ST. PETERSBURG, FLA.- Building the Panama Canal—Photographs by Ernest Hallen, on view from Saturday, July 26, through Sunday, November 9, in the second-floor Works on Paper Gallery, reveals a fascinating story. This technological marvel changed the world’s system of transportation and would have far-reaching economic and political implications. The canal, an impressive achievement completed in 1914, also became a lightning rod. The works in this exhibition date from 1904 to 1915.

Curatorial Assistant Sabrina Hughes is the curator of Building the Panama Canal. The Margaret Acheson Stuart Society is the Major Sponsor of all Museum exhibitions and educational programs. Bill Edwards Presents, Inc. is the 2014 Exhibition Title Sponsor, and the Tampa Bay Times is the Media Sponsor.

The approximately 50 photographs by Ernest “Red” Hallen (1875–1947) in this show observe the Panama Canal’s Centennial and focus on the dramatic changes to the area during its construction. In 1907, Hallen, at 32, was appointed the official photographer by the Isthmian Canal Commission (ICC), the American administrative body overseeing the canal. He went on to produce more than 16,000 images during his 30-year career. Until his retirement in 1937, his photographs were the primary means by which Americans and the world experienced this engineering feat. Many were published in magazines and newspapers.

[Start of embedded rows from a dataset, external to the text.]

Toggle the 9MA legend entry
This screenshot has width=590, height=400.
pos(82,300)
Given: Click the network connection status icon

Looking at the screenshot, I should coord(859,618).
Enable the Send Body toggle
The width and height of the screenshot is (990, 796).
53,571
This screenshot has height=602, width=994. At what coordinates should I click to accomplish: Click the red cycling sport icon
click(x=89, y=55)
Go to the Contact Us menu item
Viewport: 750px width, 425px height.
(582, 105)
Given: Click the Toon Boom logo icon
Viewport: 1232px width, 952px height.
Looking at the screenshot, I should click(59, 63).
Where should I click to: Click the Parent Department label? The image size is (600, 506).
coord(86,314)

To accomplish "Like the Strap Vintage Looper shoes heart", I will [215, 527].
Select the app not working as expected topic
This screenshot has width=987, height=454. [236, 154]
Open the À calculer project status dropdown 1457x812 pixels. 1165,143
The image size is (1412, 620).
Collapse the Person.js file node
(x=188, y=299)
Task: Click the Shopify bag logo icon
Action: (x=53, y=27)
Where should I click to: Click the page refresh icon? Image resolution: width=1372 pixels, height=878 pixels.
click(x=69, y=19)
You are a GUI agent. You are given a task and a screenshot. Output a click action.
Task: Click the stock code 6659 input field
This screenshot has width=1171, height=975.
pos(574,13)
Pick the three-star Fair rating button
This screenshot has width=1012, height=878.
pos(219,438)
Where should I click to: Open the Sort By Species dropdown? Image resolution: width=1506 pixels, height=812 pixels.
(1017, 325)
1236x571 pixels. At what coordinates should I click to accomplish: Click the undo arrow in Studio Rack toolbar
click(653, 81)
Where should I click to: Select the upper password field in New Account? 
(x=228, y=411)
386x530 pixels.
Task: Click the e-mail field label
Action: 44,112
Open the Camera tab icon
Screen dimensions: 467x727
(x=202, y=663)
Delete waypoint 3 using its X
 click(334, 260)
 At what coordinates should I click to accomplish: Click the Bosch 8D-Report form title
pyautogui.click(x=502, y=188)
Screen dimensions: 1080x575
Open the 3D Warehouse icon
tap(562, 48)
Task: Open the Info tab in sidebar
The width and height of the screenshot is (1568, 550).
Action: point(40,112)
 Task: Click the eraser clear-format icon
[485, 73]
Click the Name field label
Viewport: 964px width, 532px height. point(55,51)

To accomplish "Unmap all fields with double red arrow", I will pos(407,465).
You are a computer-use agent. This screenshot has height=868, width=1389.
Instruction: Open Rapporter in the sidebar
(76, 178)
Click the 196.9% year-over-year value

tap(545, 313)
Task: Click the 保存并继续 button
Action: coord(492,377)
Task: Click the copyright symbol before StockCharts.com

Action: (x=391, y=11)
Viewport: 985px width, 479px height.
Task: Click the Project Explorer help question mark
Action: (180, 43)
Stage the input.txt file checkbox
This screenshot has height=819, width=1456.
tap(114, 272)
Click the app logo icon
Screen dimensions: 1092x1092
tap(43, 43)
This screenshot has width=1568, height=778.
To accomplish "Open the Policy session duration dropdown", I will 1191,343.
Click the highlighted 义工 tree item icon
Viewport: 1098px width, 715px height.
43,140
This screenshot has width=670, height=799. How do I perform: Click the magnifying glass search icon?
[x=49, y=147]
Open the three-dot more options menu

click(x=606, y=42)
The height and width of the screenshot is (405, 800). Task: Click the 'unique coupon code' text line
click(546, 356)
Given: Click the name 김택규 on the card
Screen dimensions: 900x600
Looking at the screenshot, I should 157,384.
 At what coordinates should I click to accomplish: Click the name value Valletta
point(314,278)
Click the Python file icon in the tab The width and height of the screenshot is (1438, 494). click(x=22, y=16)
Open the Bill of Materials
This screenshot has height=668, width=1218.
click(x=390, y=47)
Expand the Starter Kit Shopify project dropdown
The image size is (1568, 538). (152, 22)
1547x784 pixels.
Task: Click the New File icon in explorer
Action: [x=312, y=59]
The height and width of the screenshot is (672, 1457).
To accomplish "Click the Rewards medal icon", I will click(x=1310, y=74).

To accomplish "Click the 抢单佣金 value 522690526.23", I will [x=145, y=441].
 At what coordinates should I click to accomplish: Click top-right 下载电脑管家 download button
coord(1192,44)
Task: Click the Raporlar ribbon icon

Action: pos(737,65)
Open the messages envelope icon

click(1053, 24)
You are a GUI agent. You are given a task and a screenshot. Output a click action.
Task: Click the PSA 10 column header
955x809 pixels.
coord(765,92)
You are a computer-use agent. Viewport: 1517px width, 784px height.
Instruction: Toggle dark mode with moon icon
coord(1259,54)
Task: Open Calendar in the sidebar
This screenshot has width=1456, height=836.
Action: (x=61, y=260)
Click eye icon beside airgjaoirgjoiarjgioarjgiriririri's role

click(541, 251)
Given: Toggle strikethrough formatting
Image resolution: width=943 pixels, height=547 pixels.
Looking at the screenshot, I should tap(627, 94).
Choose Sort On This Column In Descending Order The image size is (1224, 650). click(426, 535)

Images of the Culebra (Snake) Cut or Gaillard Cut, the project’s most dangerous and labor intensive segment, comprise the bulk of Hallen’s work in the MFA’s holdings. Engineers and workers carved out a valley through the Culebra mountain ridge linking Gatun Lake and the Gulf of Panama and the Atlantic and Pacific Oceans. Landslides endangered the lives of workers, damaged equipment, and delayed progress. It was a Herculean endeavor.

In addition, there are photographs of the construction of the Gatun, Miraflores, and Pedro Miguel Locks, which raise and lower ships between the main elevation of the canal and sea level. Photographs of the tugboat Gatun, the first to traverse the Gatun Locks on September 26, 1913, and celebrating spectators demonstrate the excitement surrounding this moment. The rushing water in images of the Gatun Spillway Dam conveys the monumental human attempt to corral the forces of nature.

Hallen’s images also capture changes in Panama City during this era. Notable examples are two photographs of North Avenue, before and after paving in 1907. He turned his camera to ruins of Old Panama, the first European settlement on the Pacific, founded in 1519, and to Taboga Island, which housed the ICC’s hospital and clubhouse.

These photographs not only document history, but are also striking in their own right. When the Museum of Modern Art in New York presented an exhibition of Hallen’s photographs in 1976, then Assistant Curator of Photography Dennis Longwell wrote that “in their blunt, rough beauty, they offer in abundance a gift unique to photographs: the magic that permits us to see again what has been hidden from our eyes—in this case by earth, water, and time.”

MoMA has a selection of Hallen’s photography in its collection. His images are also housed in the National Archives in Washington, D.C., and the Library of the United States Military Academy, West Point, as well as now at the MFA.

Building the Panama Canal is the fifth project spotlighting The Ludmila Dandrew and Chitranee Drapkin Collection. The Museum began collecting photography in the early 1970s, before many museums had the foresight to recognize the medium’s value. The collection has grown in number and stature over the years. The recent, generous donations by Ludmila and Bruce Dandrew and Chitranee and Dr. Robert L. Drapkin have taken the MFA’s photography holdings, now the largest in a Southeastern art museum, to an entirely new level.